El famoso flautista y compositor cubano Richard Egües, Premio
Nacional de Música, falleció a las 12 y 40 de la madrugada de hoy en
la capital cubana.
Su cadáver se encuentra tendido en la funeraria de Calzada y K,
donde recibe el homenaje póstumo de familiares, amigos y pueblo en
general. El sepelio será a las 4 y 15 de esta tarde en el cementerio
de Colón.
Richard Egües (Eduardo Richard Egües Martínez), nació en el
municipio de Cruces, provincia de Cienfuegos, el 26 de octubre de
1926. Desde muy temprana edad comenzó a estudiar con su padre
guitarra, flauta, piano y clarinete, y a los 14 años de edad integró
como pianista la orquesta "Monterrey".
A los 16 años tocó en la Orquesta "Hermanos García" y en la
"Ritmo y Alegría". En 1952 empezó a trabajar como flautista en la
Orquesta Aragón donde permaneció hasta 1985, cuando fundó su propia
orquesta.
Con Richard Egües y Rafael Lay, la orquesta "Aragón" llegó a
adquirir una sonoridad y sello propios, convirtiéndose en una de las
principales orquestas típicas del siglo XX en Cuba. Sus
improvisaciones en la flauta se hicieron tan famosas que casi todos
los flautistas de orquestas típicas, tanto en Cuba como en el
extranjero, comenzaron a imitarle.
Como compositor alcanzó los mayores éxitos con varios
cha-cha-chá, entre ellos: "El bodeguero", "Bombón chá", "Picando de
vicio", "Por qué me tienes así". También sus sones montunos "El
qüini tiene bandera", "El trago", "La cantina", y "Maloja",
obtuvieron un alto nivel de popularidad y difusión en Cuba.
Compuso danzones cantados, entre los cuales, "Gladys" y "Cero
penas" son los más famosos. También compuso canciones, boleros,
guarachas, guajiras, baladas y otros géneros de la música popular.
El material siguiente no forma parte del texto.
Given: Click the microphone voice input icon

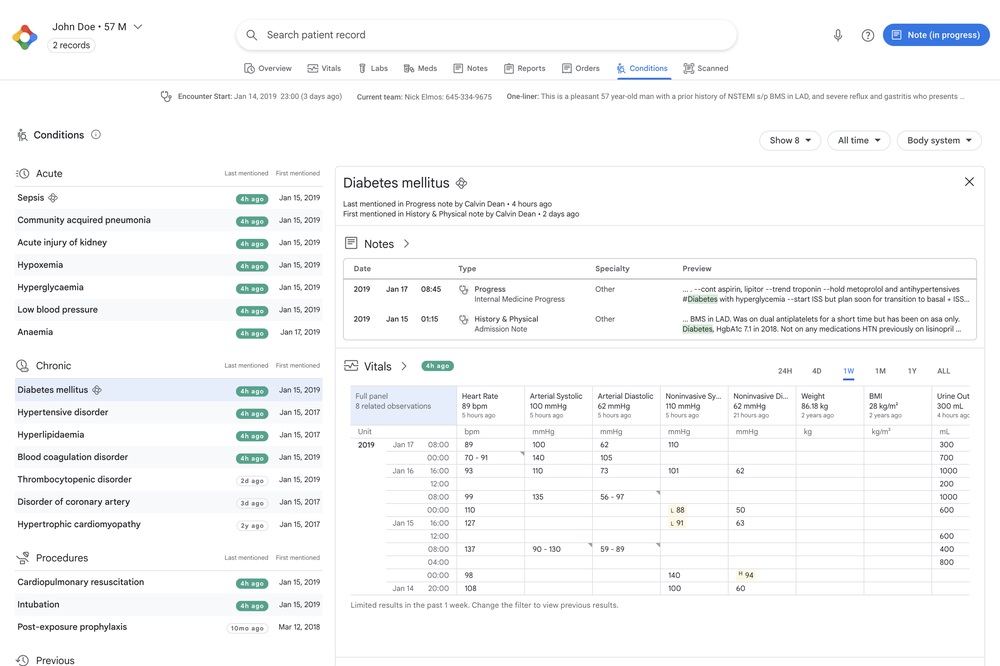Looking at the screenshot, I should (838, 35).
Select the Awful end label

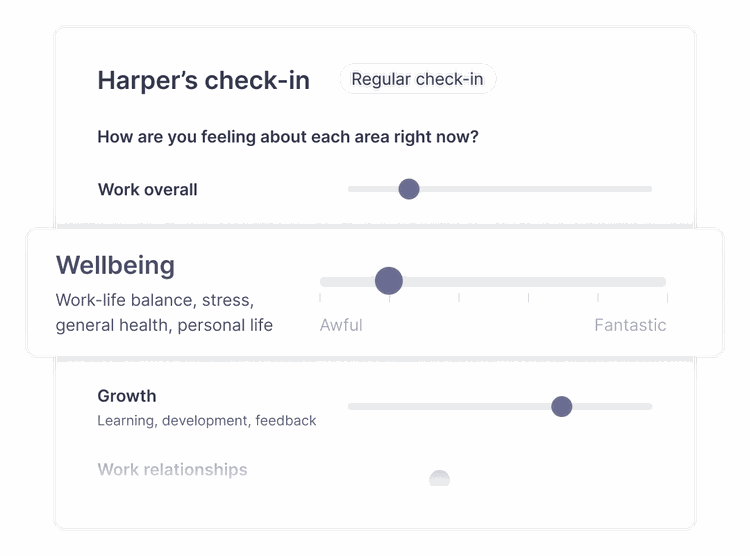point(341,325)
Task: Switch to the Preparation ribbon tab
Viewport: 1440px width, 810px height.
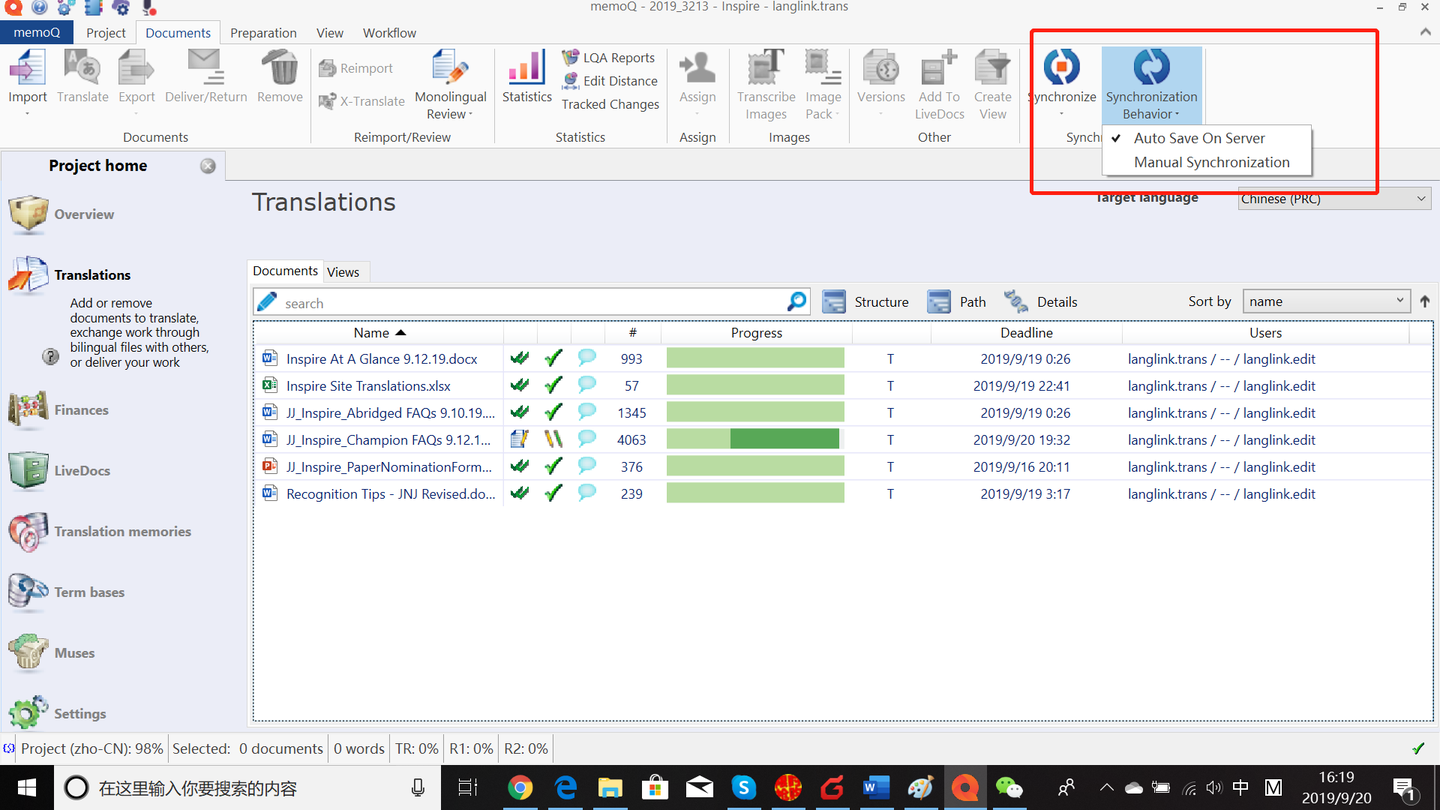Action: pyautogui.click(x=263, y=33)
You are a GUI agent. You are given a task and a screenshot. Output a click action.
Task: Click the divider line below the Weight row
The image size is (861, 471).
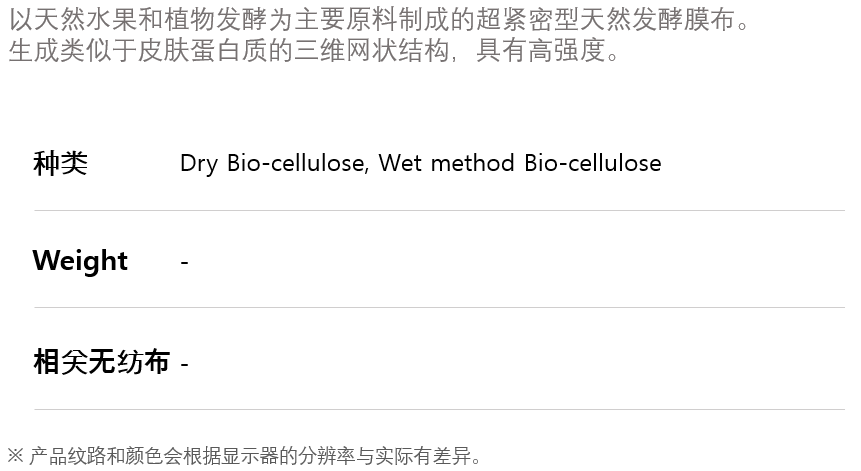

Richard entró a la Aragón de manera definitiva en 1954, al
sustituir a otro grande de la flauta, el cienfueguero Rolando
Lozano, fichado ese año por la Orquesta América, de Ninón Mondéjar,
contratada para una larga temporada en México. Lozano había ocupado
en 1950, a su vez, el puesto de otro notable músico cienfueguero,
Efraín Loyola, fundador de la Aragón.
La comunicación espiritual y creativa entre Richard y el director
de la orquesta, el maestro Rafael Lay Apesteguía, fructificó en el
logro de lo que con razón se ha dado en llamar la Charanga Eterna.